S’il existait une notion de crime économique, il est évident que les plans (que Médecins du Monde a encore la naïveté de qualifier « de sauvetage ») qui sont mis en œuvre dans ce pays seraient de bons candidats pour être qualifiés de la sorte. Les émissaires de la troïka veulent discuter du déficit pour l’année prochaine, qu’ils estiment plus important que les autorités du pays. Ils veulent également une levée du moratoire sur les saisies immobilières, qui protège plus de 150 000 ménages des banques. La troïka n’a aucun scrupule à protéger les banques des conséquences de la crise mais n’a que faire du sort de ces ménages que la crise a envoyé dans le mur, dans un acte d’une incroyable inhumanité.
 
Vers une révolte démocratique ?

Une offre d’emploi pour travailler dans un hôtel sans la moindre rémunération, en étant logé et nourri, a créé un scandale dans le pays, qui y voit un retour à l’esclavage. Pour l’instant, le gouvernement semble vouloir résister aux demandes de la troïka. Il n’a pas inclus la fin du moratoire ni une nouvelle taxe immobilière dans le projet de budget qui sera voté demain. Il faut dire qu’il prévoit déjà 2,1 milliards d’impôts supplémentaires et 3,1 milliards de nouvelles coupes dans les dépenses, soit un nouvel ajustement équivalent à 3% du PIB. On se demande bien comment le pays pourra être en croissance en 2014.
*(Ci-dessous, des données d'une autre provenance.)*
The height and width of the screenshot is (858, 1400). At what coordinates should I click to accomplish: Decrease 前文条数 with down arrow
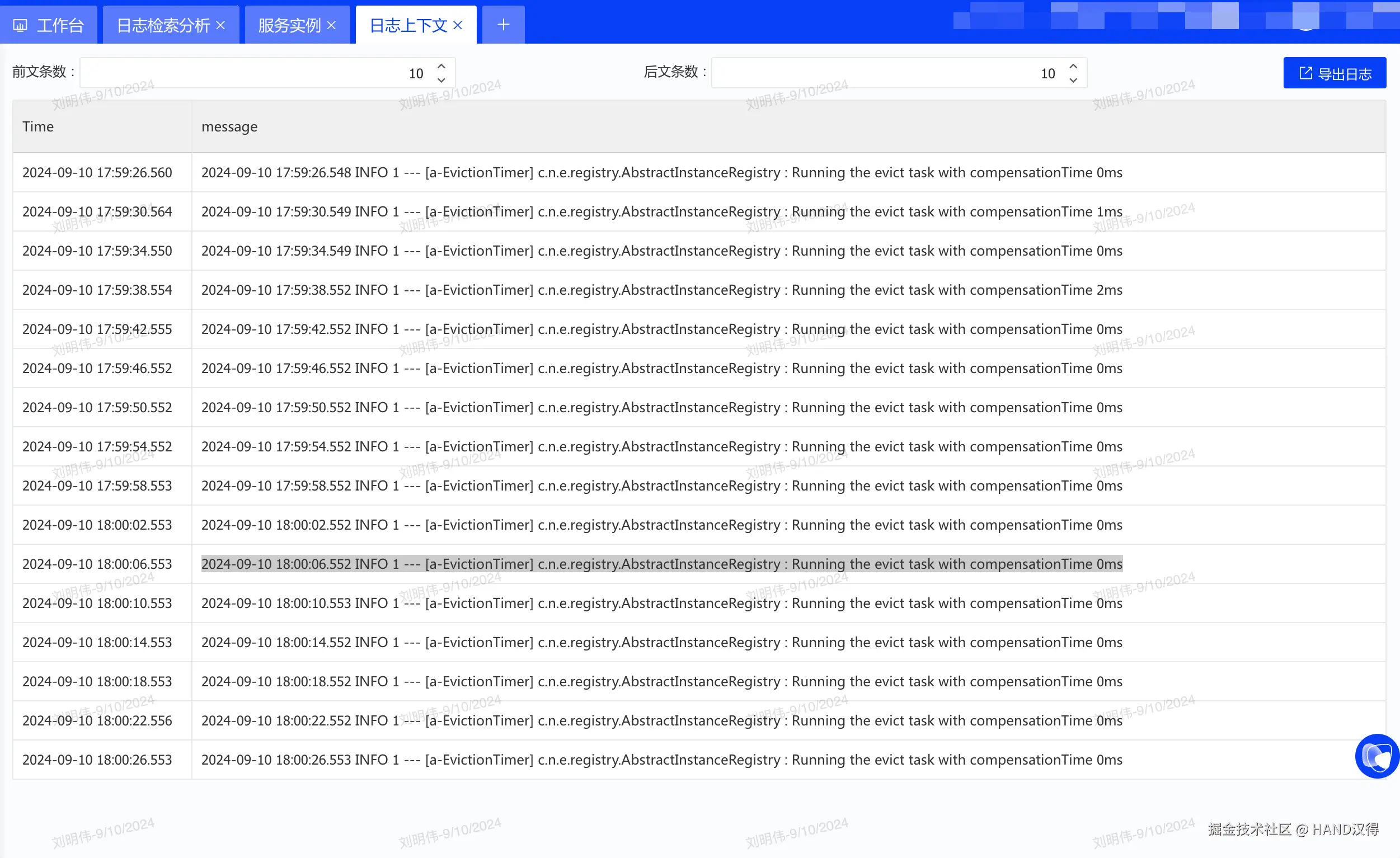tap(441, 81)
Mais le climat politique change. En effet, la majorité ne dispose plus que de 154 sièges sur 300. Quelques défections de plus et Antonio Samaras sera en minorité… En outre, depuis 2013, le pays a un excédent primaire, à savoir que son budget est équilibré hors paiement des intérêts de la dette, ce qui signifie qu’un défaut n’imposerait pas de programme de rigueur. Certes, ce n’est pas la voie proposée par Syriza, qui affirme encore que si l’euro était une erreur, il doit être préservé. Cependant, le programme du parti est totalement incompatible avec les exigences de la troïka, en proposant un retour du SMIC à son niveau antérieur, une renégociation de la dette et une restructuration bancaire.

Dans quelques années, il est probable que les économistes et les historiens porteront un jugement très sévère contre les horreurs des plans inhumains et inefficaces de la troïka. Le pire est que cela aurait pu être évité si la Grèce avait recouvré sa souveraineté monétaire et utilisé sa banque centrale.